The beneficial effect of aspirin also
was seen in patients with normal platelet
counts. Seven-day survival was 88% in aspirin-treated
patients as compared to 45% in patients
who did not receive aspirin, the researchers
found.
Durand observed that these deaths rates
are abnormally high. "In the non-cancer
patient with acute coronary syndrome anywhere
in the United States, an expected seven-day
mortality is less than 1%," he says.
There were parallel findings for those
patients in either group who were treated
with beta-blockers, which block the heart's
use of adrenalin.

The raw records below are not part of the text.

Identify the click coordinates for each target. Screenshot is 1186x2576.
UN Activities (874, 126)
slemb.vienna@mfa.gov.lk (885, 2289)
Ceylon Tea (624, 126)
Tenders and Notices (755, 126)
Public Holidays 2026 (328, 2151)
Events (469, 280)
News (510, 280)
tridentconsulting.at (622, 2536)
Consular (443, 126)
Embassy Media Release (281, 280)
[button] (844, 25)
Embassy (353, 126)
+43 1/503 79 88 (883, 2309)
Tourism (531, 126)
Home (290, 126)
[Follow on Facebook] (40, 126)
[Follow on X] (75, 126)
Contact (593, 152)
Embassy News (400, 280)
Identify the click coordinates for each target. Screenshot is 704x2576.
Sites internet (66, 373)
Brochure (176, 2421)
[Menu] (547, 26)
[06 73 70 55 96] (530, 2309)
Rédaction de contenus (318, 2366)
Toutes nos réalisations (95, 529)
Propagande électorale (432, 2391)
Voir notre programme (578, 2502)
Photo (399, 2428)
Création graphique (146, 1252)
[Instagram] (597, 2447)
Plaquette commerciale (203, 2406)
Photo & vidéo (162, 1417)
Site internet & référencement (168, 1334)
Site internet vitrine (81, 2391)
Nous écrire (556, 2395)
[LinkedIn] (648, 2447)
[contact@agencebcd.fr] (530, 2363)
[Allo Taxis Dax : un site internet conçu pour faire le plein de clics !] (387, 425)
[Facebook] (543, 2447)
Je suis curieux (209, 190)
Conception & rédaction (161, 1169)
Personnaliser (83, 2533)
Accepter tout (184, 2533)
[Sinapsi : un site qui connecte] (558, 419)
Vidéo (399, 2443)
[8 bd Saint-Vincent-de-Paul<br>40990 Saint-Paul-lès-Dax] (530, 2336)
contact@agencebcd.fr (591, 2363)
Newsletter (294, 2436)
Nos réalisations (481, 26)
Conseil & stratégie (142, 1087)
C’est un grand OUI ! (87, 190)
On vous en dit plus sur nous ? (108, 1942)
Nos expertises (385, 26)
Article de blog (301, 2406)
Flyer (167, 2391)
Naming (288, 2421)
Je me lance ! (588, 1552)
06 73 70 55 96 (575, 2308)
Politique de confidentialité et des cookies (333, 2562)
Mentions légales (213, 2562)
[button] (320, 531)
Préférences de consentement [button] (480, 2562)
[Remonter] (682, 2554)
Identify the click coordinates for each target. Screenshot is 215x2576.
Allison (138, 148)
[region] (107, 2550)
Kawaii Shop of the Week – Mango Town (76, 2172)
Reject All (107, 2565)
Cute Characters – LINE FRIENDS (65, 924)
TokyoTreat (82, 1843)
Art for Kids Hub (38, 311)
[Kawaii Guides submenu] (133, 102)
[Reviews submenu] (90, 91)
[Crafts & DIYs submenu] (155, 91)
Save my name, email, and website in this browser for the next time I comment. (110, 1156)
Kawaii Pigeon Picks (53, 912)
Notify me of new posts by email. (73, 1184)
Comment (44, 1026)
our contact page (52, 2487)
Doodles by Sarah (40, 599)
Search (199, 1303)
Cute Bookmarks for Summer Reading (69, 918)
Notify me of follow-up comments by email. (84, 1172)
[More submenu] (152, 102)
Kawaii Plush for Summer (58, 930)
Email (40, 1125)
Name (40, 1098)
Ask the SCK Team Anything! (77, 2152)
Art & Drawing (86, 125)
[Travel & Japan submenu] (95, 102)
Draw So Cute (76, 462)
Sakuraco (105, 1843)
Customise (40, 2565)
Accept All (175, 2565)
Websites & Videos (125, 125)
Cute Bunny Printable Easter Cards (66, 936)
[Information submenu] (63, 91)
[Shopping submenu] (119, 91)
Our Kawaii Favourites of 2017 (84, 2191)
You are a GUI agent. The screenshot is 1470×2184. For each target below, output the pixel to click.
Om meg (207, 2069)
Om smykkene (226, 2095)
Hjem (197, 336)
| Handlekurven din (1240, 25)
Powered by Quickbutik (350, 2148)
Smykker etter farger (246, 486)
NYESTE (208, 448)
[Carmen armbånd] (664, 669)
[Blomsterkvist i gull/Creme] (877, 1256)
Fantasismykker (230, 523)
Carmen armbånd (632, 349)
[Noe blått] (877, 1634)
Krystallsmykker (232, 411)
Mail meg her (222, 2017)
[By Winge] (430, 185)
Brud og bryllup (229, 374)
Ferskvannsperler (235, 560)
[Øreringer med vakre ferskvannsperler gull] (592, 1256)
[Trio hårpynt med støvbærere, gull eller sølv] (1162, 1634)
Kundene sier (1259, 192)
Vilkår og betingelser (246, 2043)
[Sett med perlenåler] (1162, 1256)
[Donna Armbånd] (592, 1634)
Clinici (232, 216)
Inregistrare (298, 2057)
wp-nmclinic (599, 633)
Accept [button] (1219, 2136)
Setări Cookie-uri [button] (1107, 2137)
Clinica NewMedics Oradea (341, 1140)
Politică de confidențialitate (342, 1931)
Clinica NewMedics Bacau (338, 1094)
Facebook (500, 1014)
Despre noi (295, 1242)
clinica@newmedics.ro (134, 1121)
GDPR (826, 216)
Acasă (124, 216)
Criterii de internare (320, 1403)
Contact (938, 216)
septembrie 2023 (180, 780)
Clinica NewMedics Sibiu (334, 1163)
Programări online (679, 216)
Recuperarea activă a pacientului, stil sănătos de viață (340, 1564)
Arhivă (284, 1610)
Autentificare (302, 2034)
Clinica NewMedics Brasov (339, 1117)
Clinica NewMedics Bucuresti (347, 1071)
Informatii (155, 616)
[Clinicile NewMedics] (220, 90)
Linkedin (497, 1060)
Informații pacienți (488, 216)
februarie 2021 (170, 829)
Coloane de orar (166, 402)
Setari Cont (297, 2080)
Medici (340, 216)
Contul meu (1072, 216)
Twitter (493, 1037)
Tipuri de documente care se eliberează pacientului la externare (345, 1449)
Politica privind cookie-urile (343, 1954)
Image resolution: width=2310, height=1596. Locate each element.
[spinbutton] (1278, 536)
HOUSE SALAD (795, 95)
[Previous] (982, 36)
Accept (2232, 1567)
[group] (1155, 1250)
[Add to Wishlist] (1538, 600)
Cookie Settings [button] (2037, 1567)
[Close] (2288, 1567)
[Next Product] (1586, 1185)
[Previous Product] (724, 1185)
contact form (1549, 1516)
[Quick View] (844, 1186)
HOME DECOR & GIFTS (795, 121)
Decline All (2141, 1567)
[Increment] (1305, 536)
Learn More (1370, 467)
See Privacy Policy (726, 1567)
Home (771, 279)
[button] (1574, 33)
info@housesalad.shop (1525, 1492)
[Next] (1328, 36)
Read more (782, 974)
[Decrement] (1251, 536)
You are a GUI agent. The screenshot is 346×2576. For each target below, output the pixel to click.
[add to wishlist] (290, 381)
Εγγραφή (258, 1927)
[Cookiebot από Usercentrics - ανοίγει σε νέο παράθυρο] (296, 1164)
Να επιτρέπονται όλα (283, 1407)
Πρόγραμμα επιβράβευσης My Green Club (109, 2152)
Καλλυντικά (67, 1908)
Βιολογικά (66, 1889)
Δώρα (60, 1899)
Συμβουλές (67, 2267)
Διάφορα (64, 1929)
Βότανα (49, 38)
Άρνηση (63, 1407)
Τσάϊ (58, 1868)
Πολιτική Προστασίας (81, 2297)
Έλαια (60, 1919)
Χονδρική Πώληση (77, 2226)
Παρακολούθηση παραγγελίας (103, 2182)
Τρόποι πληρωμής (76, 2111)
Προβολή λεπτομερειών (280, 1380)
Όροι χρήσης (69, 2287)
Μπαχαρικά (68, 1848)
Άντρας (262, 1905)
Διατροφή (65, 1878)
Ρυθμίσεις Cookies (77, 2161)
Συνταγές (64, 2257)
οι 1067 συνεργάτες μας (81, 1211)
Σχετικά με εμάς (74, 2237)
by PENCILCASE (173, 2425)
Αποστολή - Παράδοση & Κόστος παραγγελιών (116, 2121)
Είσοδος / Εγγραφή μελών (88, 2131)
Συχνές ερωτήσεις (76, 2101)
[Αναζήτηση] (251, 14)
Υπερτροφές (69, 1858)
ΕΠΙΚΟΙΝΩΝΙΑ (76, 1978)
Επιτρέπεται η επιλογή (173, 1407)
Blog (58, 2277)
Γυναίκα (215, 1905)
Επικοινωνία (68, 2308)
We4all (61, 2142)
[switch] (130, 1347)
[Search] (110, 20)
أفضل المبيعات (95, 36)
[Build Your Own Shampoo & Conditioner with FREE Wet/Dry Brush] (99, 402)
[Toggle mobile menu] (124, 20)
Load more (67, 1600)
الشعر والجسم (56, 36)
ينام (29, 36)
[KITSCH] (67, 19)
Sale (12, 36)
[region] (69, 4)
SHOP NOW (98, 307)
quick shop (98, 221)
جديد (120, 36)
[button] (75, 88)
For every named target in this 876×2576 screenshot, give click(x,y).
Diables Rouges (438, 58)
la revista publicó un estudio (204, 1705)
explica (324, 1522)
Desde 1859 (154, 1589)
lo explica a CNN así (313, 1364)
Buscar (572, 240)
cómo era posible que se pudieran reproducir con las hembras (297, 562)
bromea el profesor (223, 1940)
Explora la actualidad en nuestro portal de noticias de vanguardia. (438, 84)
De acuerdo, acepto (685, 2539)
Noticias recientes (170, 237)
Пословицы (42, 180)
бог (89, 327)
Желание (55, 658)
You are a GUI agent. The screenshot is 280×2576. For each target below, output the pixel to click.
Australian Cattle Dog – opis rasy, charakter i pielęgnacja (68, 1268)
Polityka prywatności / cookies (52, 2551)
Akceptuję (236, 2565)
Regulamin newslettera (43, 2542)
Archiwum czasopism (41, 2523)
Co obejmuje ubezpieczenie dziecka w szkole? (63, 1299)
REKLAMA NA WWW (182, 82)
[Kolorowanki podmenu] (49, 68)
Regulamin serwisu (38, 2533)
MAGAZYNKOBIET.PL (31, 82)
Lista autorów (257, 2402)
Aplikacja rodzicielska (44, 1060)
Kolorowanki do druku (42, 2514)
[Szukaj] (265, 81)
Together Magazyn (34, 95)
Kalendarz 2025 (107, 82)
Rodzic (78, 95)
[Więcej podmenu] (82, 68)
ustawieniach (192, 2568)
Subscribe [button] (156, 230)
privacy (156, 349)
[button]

The protective effect
was not as strong as seen with aspirin,
but was still life saving.
In those patients with a normal platelet
count, 91% survived seven days when treated
with beta-blockers, whereas 36% survived
if they were not treated with the agent.
In the thrombocytopenic group, 73% survived
seven days when treated with beta-blockers,
whereas only 13% survived if they were
not treated.
Investigators working with Durand and
Sarkiss were: Andrew Shaw, M.D., from Duke;
Nasser Lakkis, M.D. from Baylor; and S.
Wamique Yusuf, M.D., Carla Warneke, M.D.,
Gregory Botz, M.D., Cheryl Hirsch-Ginsburg,
M.D., J. Chris Champion, M.D., Joseph Swafford,
M.D., and Daniel Lenihan, M.D., from M.